Read out the desired PLC data, from (via) a MGMT-PC
SNMP disable switch portX, wait 5 sec for port shutdown
X=X+1
ENDYou might have to "Clear ARP for 192.168.0.2" on the MGMT-PC, after port shutdown , in the loop.
And it would be desirable to have dual netcards in the MGMT-PC , one for the PLC-LAN , and one for the "Mgmt/Corp Control lan"
Not an "Online" solution , but a "Batch" solution ....
Might be better than maintaining 30 "Nat routers".Security Note:
If two (or more) ports on the switch is open at the same time ....
HMI-1 might see data from PLC-2 , or the other way around ...
As you now have "duplicate IP's" on the switch Vlan.
Prob both HMI & PLC dup's.Don't do that
/Bingo
-
You can set up static arp in DHCP static mappings. This way, instead of doing an arp for the MAC address, it's already there. When an incoming packet is looking for the device, the static arp MAC will be used. I had to use static arp a few years ago, to set up some security cameras. It was either that or the configuration app and static arp worked better.
Give it a try and see what happens. You will still need to use port forwarding as usual, behind NAT. -
-
@johnpoz said in Routing multiple LAN clients that have same IP:
@jknott @bingo600 you are both not getting it - clearly its a major safety concern to allow any sort of remote access other than the panel that is connected to it on an isolated network..
Your work a rounds will most likely get someone killed.. ;)

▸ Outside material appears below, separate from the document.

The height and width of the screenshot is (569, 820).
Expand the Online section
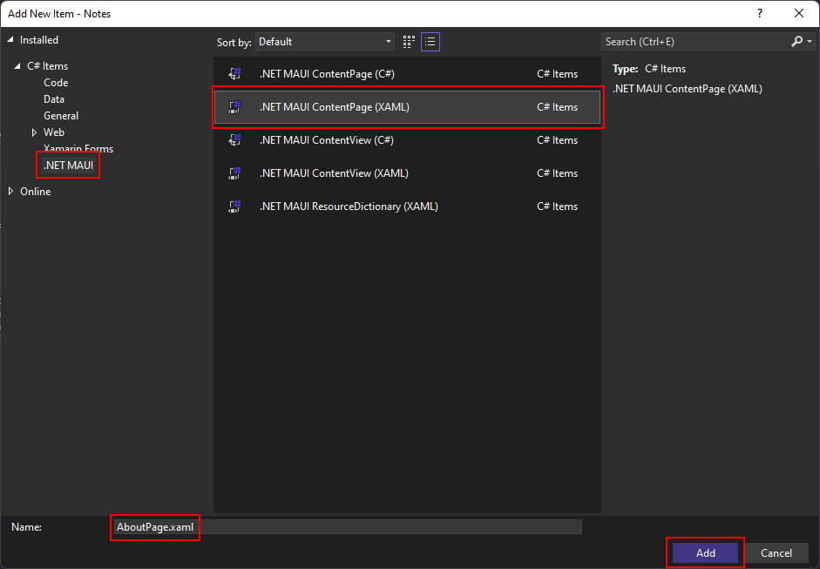pos(9,191)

If any sort of remote access is a major safety issue:
Then the solution is easy.....DON'T do it
And i did mention one of the the possible hazards in my post.
-
I work in such a plant. We walk around with a laptop to read off PLCs instead of onlining equipment that's been air gapped for a reason.
-
@ljr I wasn't giving all the details of what we're doing, so I can see why some are thinking I should back off because of the safety claim. There is no safety issue if done right. We're not talking about putting these on the network in such a way where people can get into them. It's just a closed network so a telemetry kit can read PLC states only.
My workarounds aren't going to get anyone killed. It's uncooperative devs I need to get around - not safety or security. They could easily code around this. This is not an intentional air gap. Safety and security are always on my mind when doing things.

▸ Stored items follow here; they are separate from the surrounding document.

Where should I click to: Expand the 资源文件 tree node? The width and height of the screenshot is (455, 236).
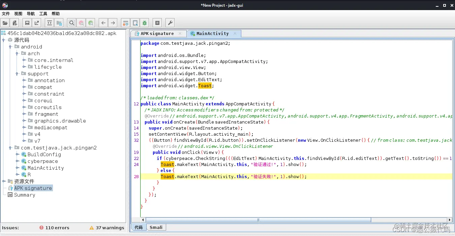(x=4, y=181)
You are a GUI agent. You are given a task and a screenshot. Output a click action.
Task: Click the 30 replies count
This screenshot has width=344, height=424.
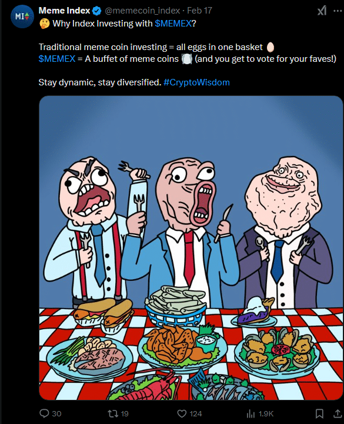[56, 414]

This is just so a telemetry kit running on one server that can read off the PLC's. The entire network or anything else cannot get into them. This is done all day long in a lot of other places with this software. The problem here is the proprietary HMI software.
-
@gbitglenn my get someone killed was meant as a joke ;) hehe
Use different software then.. Or hire different developers.. I agree with you.. all that is needed is ability to set a different IP, and it becomes easy with a source nat on pfsense. The device doesn't even need a gateway then.

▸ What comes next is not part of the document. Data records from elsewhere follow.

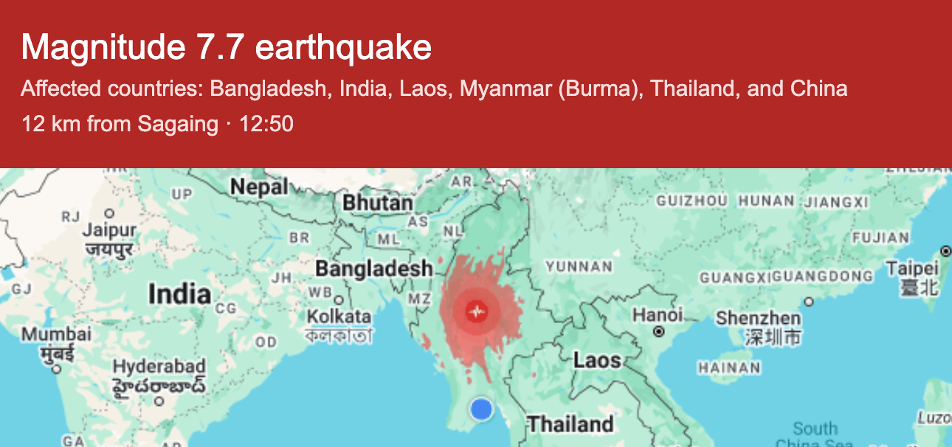The height and width of the screenshot is (447, 952).
Task: Click the Jaipur city circle marker
Action: [109, 214]
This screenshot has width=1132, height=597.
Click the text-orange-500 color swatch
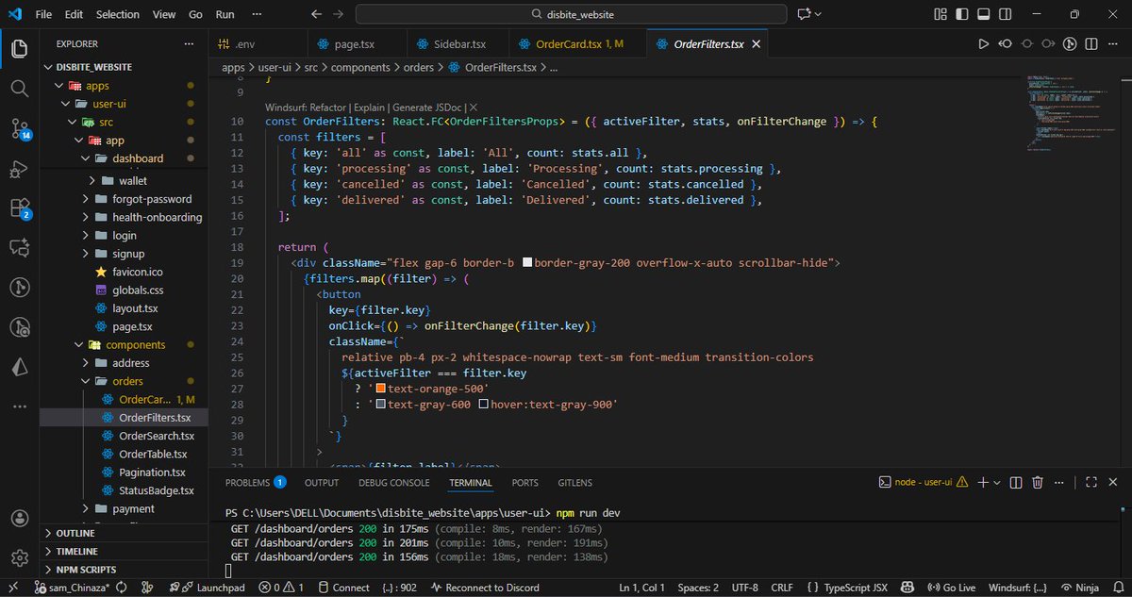click(x=380, y=389)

If the device would answer when you set a static arp, that could be a work around as well. A pain in the ass to setup if you have 30 of them.. But as mentioned by @JKnott you could try the static arp thing.. and just use a different IP 192.168.1.2, 192.168.2.2, 192.168.3.2 for them, etc. On the different L2 they are connected too.
-
@gbitglenn
What about- 30 VM all running pfsense with NAT and port forward configured.
- LAN port on each pfsense VM connected to a unique VLAN from each VM to one PLC (trunk from hypervisor to level 2 switch)
- WAN port of each PLC pfsense VM bridged in the hypervisor and connected your test LAN
-
@patch said in Routing multiple LAN clients that have same IP:
30 VM all running pfsense with NAT and port forward configured.
Ouch!!!
That's a heck of a lot of effort, when static ARP might work.